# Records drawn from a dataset
- - - -
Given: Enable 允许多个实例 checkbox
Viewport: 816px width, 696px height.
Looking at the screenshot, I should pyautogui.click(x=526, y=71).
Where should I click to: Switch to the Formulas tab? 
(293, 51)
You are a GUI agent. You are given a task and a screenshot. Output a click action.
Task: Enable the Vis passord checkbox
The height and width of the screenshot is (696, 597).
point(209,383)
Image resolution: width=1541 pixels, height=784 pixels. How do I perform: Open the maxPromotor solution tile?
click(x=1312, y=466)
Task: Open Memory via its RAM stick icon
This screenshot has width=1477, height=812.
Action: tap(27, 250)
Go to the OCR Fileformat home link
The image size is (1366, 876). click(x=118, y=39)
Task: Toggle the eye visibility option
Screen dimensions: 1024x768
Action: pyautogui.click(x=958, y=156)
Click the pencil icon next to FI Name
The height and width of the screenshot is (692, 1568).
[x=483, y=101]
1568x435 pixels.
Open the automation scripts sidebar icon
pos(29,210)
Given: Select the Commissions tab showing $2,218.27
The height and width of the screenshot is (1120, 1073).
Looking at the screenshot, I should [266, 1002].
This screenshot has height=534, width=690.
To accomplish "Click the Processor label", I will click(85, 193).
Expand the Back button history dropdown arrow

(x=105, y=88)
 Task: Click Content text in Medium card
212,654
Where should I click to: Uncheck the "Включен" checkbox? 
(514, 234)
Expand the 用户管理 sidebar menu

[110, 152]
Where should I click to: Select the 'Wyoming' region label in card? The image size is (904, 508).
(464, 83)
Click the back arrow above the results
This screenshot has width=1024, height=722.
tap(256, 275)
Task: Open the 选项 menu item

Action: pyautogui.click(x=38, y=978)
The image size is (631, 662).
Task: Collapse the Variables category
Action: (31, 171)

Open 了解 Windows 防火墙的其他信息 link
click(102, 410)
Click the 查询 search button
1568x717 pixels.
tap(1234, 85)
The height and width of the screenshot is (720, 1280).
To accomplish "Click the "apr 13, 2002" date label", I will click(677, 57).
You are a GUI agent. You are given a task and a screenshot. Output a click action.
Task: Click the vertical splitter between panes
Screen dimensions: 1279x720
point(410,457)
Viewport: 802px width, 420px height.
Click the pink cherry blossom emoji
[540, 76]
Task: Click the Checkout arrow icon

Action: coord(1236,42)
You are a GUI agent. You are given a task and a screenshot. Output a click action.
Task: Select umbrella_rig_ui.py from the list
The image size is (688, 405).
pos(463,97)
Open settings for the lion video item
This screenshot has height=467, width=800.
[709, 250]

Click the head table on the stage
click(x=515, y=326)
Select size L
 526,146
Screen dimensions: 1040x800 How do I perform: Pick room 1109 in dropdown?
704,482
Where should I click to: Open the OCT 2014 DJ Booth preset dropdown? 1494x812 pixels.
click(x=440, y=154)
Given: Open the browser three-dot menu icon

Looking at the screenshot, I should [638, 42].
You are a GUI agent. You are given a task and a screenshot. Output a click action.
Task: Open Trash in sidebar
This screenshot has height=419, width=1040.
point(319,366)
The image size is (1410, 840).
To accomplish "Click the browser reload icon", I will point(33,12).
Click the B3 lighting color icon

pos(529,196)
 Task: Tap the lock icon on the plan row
- - - -
# Your assignment
Give the lines from the one containing "Given: Open the browser three-dot menu icon" through the end of the entries again, exactly as written and with no other lines.

# Result
Given: Open the browser three-dot menu icon

Looking at the screenshot, I should [638, 42].
You are a GUI agent. You are given a task and a screenshot. Output a click action.
Task: Open Trash in sidebar
This screenshot has height=419, width=1040.
point(319,366)
The image size is (1410, 840).
To accomplish "Click the browser reload icon", I will point(33,12).
Click the B3 lighting color icon

pos(529,196)
 Task: Tap the lock icon on the plan row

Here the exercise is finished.